Editorials | Issues | May 2007
|Illegal Workers or Convicts?|
Domenico Maceri - PVNN
“If they can’t get slaves from Mexico, they want them from the jails,” stated Mark Krikorian of the Center for Immigration Studies in Washington. Krikorian was referring to Colorado’s plan of using convicts as farm workers to make sure crops don’t rot on the fields because of labor shortages.
After having passed some of the toughest laws against illegal immigration, some Colorado officials are beginning to have second thoughts about them because fearful workers are leaving the state. As a result, Colorado farmers don’t have enough people to pick their crops.
The solution? Using convicts who would be paid 60 cents a day instead of the 60-100 dollars a day for farm workers. Of course, 60 cents would not cover the entire cost since guards to watch over the convicts would also have to be paid, making the labor cost higher than if regular farm workers were used.

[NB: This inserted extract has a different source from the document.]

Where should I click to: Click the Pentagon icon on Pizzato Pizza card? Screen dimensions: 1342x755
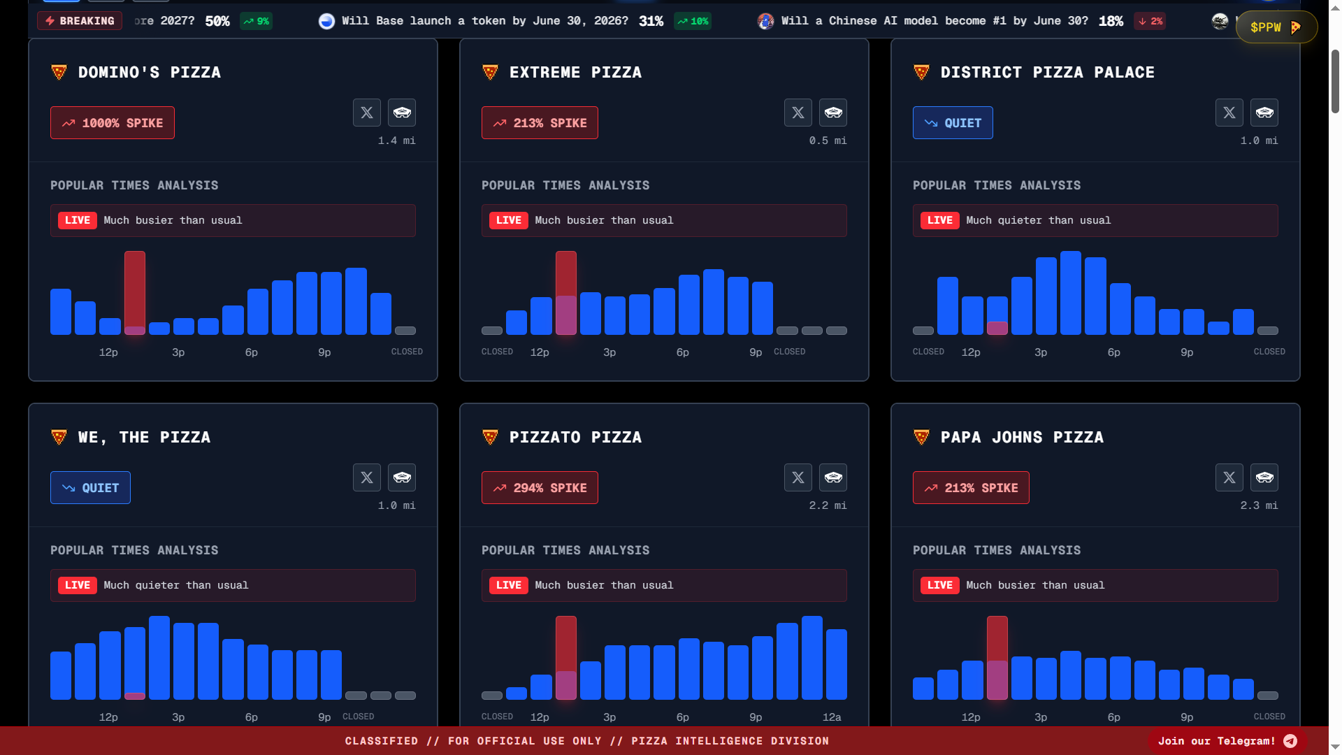[x=833, y=477]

Prisoners would not be required to work. It would be an option for those who represent a low risk of escape. Nevertheless, some farmers are hesitating into jumping at the offer since they are concerned about safety. Joe Pisciotta, a Colorado farmer, for example, worries about the safety of his young kids.
The idea to use convicts is to make sure some farmers don’t go out of business. Iowa is also planning to use convicts to pick crops.
Convicts have been used in the past in agricultural work. During World War II labor shortages pushed California to use convicts as farm workers.
The idea sounds simple yet since the work is hard and does require some skills not all convicts would qualify.
Agricultural labor shortages are occurring across the country. The reduction is particularly severe in California, especially in parts of the state where only one major crop predominates. That means the harvesting season is short and after that, workers will have no jobs. Workers tend to stay away from areas that focus on just one crop.
The decrease of farm workers is due to the anti-immigrant legislation but also to the fact that fewer people are coming in from Mexico because the journey has become very difficult. Recently, the number of apprehension at the Mexico-U.S. border has decreased significantly. Some believe that it’s due to the increased difficulties in making it across but others assert that the improved Mexican economy is encouraging Mexicans to stay home.
For the undocumented workers already in the U.S. the difficulty of returning to Mexico on a yearly basis has pushed them to stay put and are more likely to have become immigrants instead of migrants.
That, of course, means that people become settled and begin to look around for more desirable work away from agriculture. Other employers provide better opportunities.
Working in agriculture may generate wages of about $ 9-10 an hour. In construction one could make $15-20 an hour. In addition, in construction one can learn skills which can later be used to advance. Picking crops seldom means advancement.
Thus as soon as people have been in the country a short while they will leave agriculture for better paying and “cleaner” worksites.
Given the competition for workers, some farmers have begun to raise wages to attract people.
A bill in the U.S. Senate sponsored by Senators Edward Kennedy (D-MA) and John McCain (R-AR) would set up a guest worker program and at the same time provide a path to permanent residency to some of the estimated 12 million undocumented workers in the U.S. Of course, it would also solve the labor shortages for farmers.
Capitalism works on the idea of supply and demand. When supply is low, prices go up. However, when there is a labor shortage, wages don’t go up. Companies look for more workers. The guest worker plan is one idea. Using convicts is another idea that tells you how much companies value their workers.
Domenico Maceri, PhD, UC Santa Barbara, teaches foreign languages at Allan Hancock College in Santa Maria, CA. He is the author of a book on Pirandello, one on Spanish grammar, and another on Italian grammar. He has also published a number of articles in newspapers and magazines around the world, some of which have won awards from the National Association of Hispanic Publications.